Trecho citado:
□ □ □ □

A bordo do Polarstern
23 de maio de 2010"Já fui inúmeras vezes à Antártida, e sempre foi uma vivência incrível", diz o geofísico alemão que ficou 68 dias a bordo do navio alemão de pesquisas Polarstern. Entre as mais bonitas emoções que viveu, está a visita de centenas de focas ao barco.
DW-WORLD.DE: O Polarstern navegou pelos mares do Polo Sul de outubro de 2009 a maio de 2010. O navio percorreu 68 mil quilômetros, com aproximadamente 150 cientistas de 15 países a bordo. Como você, um dos participantes da viagem, descreve a convivência no navio?
Karsten Gohl: Apesar de o Polarstern ser um navio grande, com capacidade para mais de 100 pessoas, a viagem foi apertada. No nosso trajeto da Nova Zelândia de volta para Punta Arenas, havia 52 cientistas e 44 membros da tripulação a bordo. A maioria das pessoas teve que dividir cabines duplas, mas a gente já sabia disso antes e tentou compartilhar o espaço com os outros da melhor forma possível. As refeições é que eram mais difíceis, pois os dois refeitórios não comportavam todos ao mesmo tempo. Às vezes era necessário esperar vagar uma mesa, mas tudo acabou dando certo. O Polarstern é um navio fantástico, capaz de abrigar essa quantidade de pessoas a bordo.
Qual era a meta da viagem?
Investigar o desenvolvimento das grandes calotas glaciais. A calota glacial da Antártida Ocidental e a groenlandesa são o foco da investigação no que toca à alteração do nível do mar. Ambas as calotas são bastante dinâmicas e mudam com grande rapidez. Só na Antártida Ocidental, se a calota se desintegrasse inteiramente, haveria uma elevação de três a cinco metros do nível do mar. Não sabemos se isso jamais virá a acontecer.

□ □ □ □

Dados de origem:
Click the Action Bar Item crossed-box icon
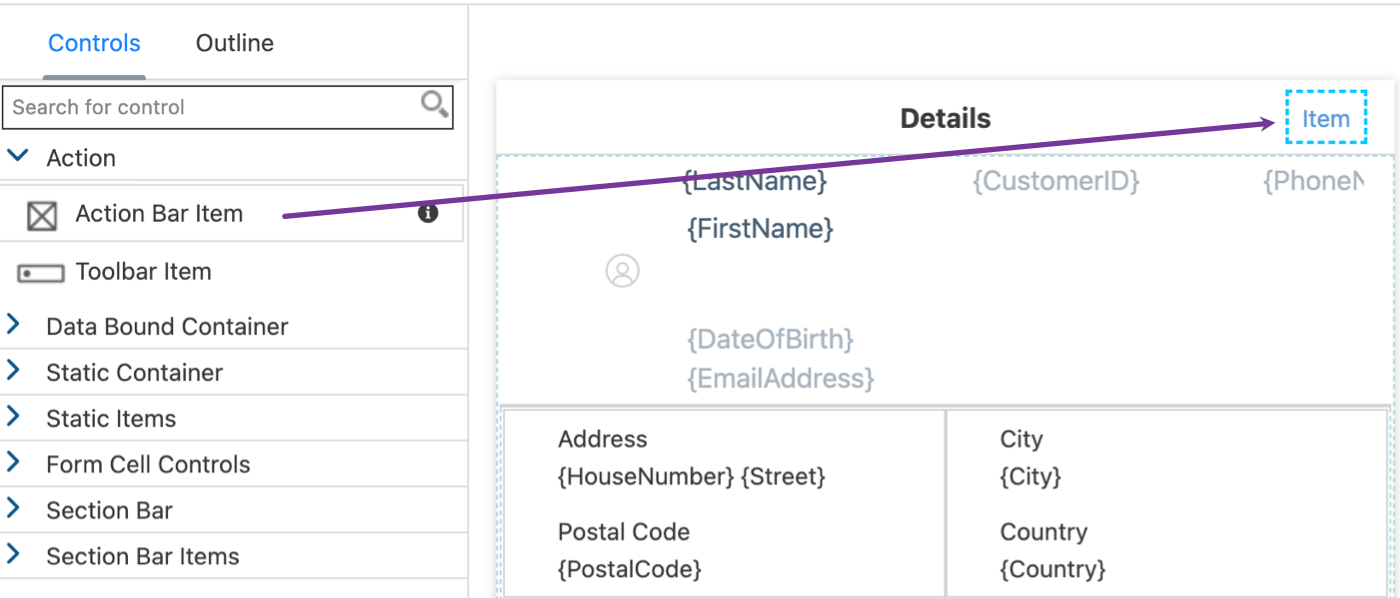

□ □ □ □

Tarefas a realizar:
1. Diga se cada afirmação abaixo está de acordo com a entrevista sobre o Polarstern. Responda sim ou não e cite literalmente as palavras da entrevista que decidem a questão.
(a) No trajeto da Nova Zelândia para Punta Arenas, havia mais cientistas do que membros da tripulação a bordo.
(b) Cada pessoa a bordo dispunha de uma cabine individual.
(c) O entrevistado afirma que a calota da Antártida Ocidental certamente vai se desintegrar.
2. Segundo a entrevista sobre o Polarstern, por que as refeições eram a parte mais difícil da convivência a bordo? Responda em uma a três frases.
3. Prossiga a entrevista sobre o Polarstern a partir da última frase apresentada.

Respostas por tarefa:
1.
(a) Sim: "havia 52 cientistas e 44 membros da tripulação a bordo".
(b) Não: "A maioria das pessoas teve que dividir cabines duplas".
(c) Não: "Não sabemos se isso jamais virá a acontecer."

2. As refeições eram mais difíceis porque os dois refeitórios do navio não comportavam todas as pessoas ao mesmo tempo. Por isso, às vezes era preciso esperar até que uma mesa vagasse.

3.
Percorremos essa região para constatar como a calota se comportou ao longo do passado geológico. Para tal, investigamos determinadas épocas. Por exemplo, o período de um a quatro milhões de anos. Registros geológicos indicam que as condições climáticas daquela época eram semelhantes às de hoje. A questão é se as condições das calotas naquelas circunstâncias climáticas são comparáveis às de agora, se devemos igualmente esperar uma elevação do nível do mar ou se o quadro não será tão dramático assim.
Qual foi a sua tarefa durante a expedição? Você não ficou só a bordo, mas também circulou pelo gelo. O que fez exatamente?
Tivemos tarefas bastante diversificadas no Polarstern. Trabalhamos com métodos geológicos e geofísicos. Também fizemos medições oceanográficas e geodésicas. Investigamos os sedimentos que se encontram na plataforma continental e no fundo do mar. Tudo isso por meio de registros sísmicos e amostras extraídas com a ajuda de pequenos perfuradores e coletores de sedimentos. Disso consistiu a maior parte do trabalho. Também tínhamos oceanógrafos a bordo, encarregados de medir a temperatura da água e o teor de sal. Afinal, é bem provável que a principal razão do derretimento da calota sejam as águas quentes que sobem das profundezas do mar para o âmbito da plataforma continental, contribuindo para o gelo da superfície derreter mais rapidamente.
Quanto tempo a equipe de cientistas vai trabalhar no material coletado durante essa expedição?
No caso de alguns dados coletados, pode durar bastante, pois uma análise precisa requer um enorme detalhamento. Espera-se que os resultados possam ser preparados para publicação e divulgação pública dentro de um a três anos. Além disso, os dados serão representados em diagramas climáticos e maquetes de calotas, pois esses são os instrumentos utilizados para o prognóstico do desenvolvimento das calotas e do nível do mar. São diversos grupos de pesquisa que estão à espera dessas informações, de modo que ainda vai demorar para se chegar a uma conclusão.
Você participou da expedição durante o verão do Polo Sul. Faz calor ou frio nessa época?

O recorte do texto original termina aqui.